* **EXERCISE**: Give the lines in these entries as a numbered list, leaving out any blank lines.

* **MATERIAL**:
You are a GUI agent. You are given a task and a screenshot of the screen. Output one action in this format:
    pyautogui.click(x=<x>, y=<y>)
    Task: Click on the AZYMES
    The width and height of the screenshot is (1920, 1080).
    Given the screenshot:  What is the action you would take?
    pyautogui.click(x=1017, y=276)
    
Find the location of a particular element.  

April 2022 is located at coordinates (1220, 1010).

* **WORKED SOLUTION**:
1. You are a GUI agent. You are given a task and a screenshot of the screen. Output one action in this format:
2.     pyautogui.click(x=<x>, y=<y>)
3.     Task: Click on the AZYMES
4.     The width and height of the screenshot is (1920, 1080).
5.     Given the screenshot:  What is the action you would take?
6.     pyautogui.click(x=1017, y=276)
7. Find the location of a particular element.  
8. April 2022 is located at coordinates (1220, 1010).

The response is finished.